Observation data (J2000 epoch)
- Constellation: Libra
- Right ascension: 14^{h} 25^{m} 07.57^{s}
- Declination: −13° 09′ 46.8″
- Redshift: 0.011294
- Heliocentric radial velocity: 3386 ± 3 km/s
- Distance: 174.9 ± 12.3 Mly (53.61 ± 3.76 Mpc)
- Apparent magnitude (V): 12.3

Characteristics
- Type: (R')SAB(rs)c pec?
- Size: ~119,000 ly (36.50 kpc) (estimated)
- Apparent size (V): 1.5′ × 1.3′
- Notable features: The only galaxy known to have 3 supernovae visible at the same time

Other designations
- IRAS 14223-1256, 2MASX J14250757-1309467, MCG -02-37-003, PGC 51492

= NGC 5605 =

Galaxy in the constellation Libra

NGC 5605 is an intermediate spiral galaxy in the constellation of Libra. Its velocity with respect to the cosmic microwave background is 3635 ± 18 km/s, which corresponds to a Hubble distance of 53.61 ± 3.76 Mpc. In addition, three non redshift measurements give a farther distance of 59.700 ± 0.208 Mpc. The galaxy was discovered by German-British astronomer William Herschel on 11 May 1784.

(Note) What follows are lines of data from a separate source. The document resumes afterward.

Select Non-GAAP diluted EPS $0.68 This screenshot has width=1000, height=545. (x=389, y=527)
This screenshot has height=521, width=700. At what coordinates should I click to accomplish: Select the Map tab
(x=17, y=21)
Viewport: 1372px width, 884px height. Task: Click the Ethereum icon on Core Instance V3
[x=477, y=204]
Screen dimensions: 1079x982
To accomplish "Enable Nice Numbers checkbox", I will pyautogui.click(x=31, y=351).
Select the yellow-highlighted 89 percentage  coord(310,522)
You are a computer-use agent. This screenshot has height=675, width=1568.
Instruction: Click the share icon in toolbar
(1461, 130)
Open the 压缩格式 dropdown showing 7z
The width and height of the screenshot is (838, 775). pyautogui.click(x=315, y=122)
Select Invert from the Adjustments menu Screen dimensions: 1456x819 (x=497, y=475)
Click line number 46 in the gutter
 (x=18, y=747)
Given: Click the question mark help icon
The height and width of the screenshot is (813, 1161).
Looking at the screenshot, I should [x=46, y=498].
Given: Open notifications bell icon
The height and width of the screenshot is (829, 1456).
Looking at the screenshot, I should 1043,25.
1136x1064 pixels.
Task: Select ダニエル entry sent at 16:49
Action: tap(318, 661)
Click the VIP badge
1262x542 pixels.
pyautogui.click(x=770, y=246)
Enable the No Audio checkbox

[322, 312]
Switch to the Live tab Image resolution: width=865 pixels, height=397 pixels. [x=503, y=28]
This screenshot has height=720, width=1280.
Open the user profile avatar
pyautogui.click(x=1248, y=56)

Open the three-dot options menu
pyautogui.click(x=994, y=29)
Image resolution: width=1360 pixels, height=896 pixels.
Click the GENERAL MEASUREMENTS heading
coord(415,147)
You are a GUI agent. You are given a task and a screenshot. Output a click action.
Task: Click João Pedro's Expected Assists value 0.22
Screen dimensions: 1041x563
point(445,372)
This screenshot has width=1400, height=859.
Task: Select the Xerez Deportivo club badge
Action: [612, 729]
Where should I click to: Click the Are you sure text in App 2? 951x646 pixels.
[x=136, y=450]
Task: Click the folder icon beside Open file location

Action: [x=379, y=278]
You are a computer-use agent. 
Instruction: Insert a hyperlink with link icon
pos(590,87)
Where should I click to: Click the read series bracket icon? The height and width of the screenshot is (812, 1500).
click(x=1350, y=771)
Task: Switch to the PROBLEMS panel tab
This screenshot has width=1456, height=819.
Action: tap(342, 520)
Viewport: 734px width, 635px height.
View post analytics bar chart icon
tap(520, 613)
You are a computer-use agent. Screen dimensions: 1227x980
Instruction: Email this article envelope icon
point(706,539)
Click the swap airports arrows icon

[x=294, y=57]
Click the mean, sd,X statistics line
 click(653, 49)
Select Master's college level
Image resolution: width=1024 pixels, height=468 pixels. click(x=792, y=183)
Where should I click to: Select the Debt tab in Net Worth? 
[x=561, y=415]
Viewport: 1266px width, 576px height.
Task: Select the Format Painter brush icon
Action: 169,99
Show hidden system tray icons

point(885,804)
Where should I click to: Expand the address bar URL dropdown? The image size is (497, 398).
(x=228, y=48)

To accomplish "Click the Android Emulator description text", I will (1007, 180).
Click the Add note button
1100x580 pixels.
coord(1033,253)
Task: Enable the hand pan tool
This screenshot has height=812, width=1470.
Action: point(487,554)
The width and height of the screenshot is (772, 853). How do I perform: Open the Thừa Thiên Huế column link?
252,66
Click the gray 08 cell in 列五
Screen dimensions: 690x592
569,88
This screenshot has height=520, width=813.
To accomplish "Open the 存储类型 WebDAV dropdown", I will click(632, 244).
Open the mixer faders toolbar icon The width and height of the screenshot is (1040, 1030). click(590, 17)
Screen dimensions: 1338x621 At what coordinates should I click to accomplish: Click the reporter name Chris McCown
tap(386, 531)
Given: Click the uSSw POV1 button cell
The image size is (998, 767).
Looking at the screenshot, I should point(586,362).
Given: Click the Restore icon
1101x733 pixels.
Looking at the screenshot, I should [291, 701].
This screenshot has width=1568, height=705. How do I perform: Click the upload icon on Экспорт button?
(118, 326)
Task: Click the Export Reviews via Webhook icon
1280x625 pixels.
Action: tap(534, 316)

The SIMBAD database lists NGC 5605 as a Seyfert II Galaxy, i.e. it has a quasar-like nucleus with very high surface brightnesses whose spectra reveal strong, high-ionisation emission lines, but unlike quasars, the host galaxy is clearly detectable.

== Unique Trio of Supernovae==
NGC 5605 is the only galaxy known where three supernovae were visible at the same time:
- SN 2022bn (Type Ib, mag. 18.55) was discovered by ATLAS on 5 January 2022.
- SN 2022ec (Type II, mag. 18.835) was discovered by ATLAS on 7 January 2022.
- SN 2022pv (Type II, mag. 19.165) was discovered by ATLAS on 13 January 2022.